I’m genuinely buoyed that Charlie Goldsmith is engaging with sturdier scientific trials. There is little doubt about the truths they will reveal. But when the results are published years from now, it will be nothing but a belated shutting of the barn door, because the horse has well and truly bolted.
Before a shred of credible scientific evidence has come to light, Charlie has a TV show, a sizeable social media following, and now a primetime television spot with Australia’s most illustrious interviewer. Promotion has preceded proof.
Denton probed sharply by asking Goldsmith if he would reject the idea that his treatment is an instance of the placebo effect. To this he retorted “If it’s a placebo, so what?” explaining that if conventional treatments are failing, and placebo treatments improve symptoms, it is a worthwhile pursuit.
This logic is undeniable and frequently invoked by proponents of alternative medicines. But it conceals a hypocrisy: to even begin a discussion about the ethical use of placebo treatments demands a concession they’re unwilling to make — that their therapies are indeed no better than placebos.
Moreover, the great irony of touting the “power of placebo” is that placebos don’t work particularly well — not in the way people believe. The largest part of the effect is not due to some mystical mind-body connection, but a rather a layered, complex interplay: the natural regression of patients’ symptoms back to the baseline average, researcher bias, reporting bias, and the subject’s expectancy. Although there are some fascinating neurochemical impacts of placebos in the management of pain, the real-world benefits are modest, and fortunately an automatic component of conventional treatments. Much of the reputation placebos is exaggerated and misattributed.

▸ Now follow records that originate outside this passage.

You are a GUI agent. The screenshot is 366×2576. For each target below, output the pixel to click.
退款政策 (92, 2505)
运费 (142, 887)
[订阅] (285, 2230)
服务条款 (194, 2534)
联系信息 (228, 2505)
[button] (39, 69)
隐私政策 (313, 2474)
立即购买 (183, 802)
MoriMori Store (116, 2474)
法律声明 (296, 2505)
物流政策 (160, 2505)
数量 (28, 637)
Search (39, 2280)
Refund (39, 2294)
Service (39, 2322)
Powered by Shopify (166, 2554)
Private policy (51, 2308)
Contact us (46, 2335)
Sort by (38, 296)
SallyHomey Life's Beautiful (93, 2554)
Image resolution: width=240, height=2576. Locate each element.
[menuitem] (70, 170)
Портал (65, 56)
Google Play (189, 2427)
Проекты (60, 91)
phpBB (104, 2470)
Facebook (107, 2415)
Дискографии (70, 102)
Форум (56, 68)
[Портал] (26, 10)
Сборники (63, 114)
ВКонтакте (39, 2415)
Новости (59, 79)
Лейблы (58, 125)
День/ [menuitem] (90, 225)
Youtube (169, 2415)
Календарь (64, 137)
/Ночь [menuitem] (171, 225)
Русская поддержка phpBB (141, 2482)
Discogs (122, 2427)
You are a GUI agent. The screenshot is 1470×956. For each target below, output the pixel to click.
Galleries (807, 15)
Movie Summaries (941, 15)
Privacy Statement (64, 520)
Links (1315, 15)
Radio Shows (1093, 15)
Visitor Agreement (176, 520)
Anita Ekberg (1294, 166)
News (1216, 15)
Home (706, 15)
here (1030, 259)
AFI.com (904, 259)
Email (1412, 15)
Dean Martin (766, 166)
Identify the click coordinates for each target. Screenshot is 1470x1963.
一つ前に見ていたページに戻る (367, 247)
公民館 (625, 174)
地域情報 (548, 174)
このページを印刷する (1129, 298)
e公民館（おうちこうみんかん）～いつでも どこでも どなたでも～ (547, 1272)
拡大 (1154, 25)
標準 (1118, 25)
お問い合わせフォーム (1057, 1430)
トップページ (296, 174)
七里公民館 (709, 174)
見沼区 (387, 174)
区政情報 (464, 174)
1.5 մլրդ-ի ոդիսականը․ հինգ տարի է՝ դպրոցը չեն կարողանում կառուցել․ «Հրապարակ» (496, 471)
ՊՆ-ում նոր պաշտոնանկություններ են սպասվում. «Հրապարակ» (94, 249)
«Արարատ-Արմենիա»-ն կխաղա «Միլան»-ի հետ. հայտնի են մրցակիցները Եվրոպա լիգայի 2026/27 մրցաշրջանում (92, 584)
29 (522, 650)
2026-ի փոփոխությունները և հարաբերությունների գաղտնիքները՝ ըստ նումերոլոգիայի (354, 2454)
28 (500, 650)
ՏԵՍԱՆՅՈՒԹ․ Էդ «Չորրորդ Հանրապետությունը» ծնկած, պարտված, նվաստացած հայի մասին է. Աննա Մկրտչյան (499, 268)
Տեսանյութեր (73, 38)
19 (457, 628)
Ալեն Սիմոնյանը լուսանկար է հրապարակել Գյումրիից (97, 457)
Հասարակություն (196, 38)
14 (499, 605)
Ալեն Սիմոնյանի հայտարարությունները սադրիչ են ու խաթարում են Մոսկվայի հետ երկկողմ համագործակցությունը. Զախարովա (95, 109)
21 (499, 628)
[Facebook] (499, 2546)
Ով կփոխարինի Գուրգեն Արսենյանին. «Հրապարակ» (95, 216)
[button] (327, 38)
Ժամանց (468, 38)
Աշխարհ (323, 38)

As far as Charlie Goldsmith is concerned, time will tell, as he submits his apparent powers to scientific trials. Yet the inevitability of results is overshadowed only by the banality of the situation — this would be another one of thousands such supernatural claims shown ultimately to be a false hope.
Meanwhile, there is another trial occurring — it’s not just Charlie who’s being tested, it’s us. What’s on trial is the credulity of society in 2018. In a time of space stations, and chemotherapy, what ancient ideas we are willing to give a platform to, put faith in, and tacitly amplify?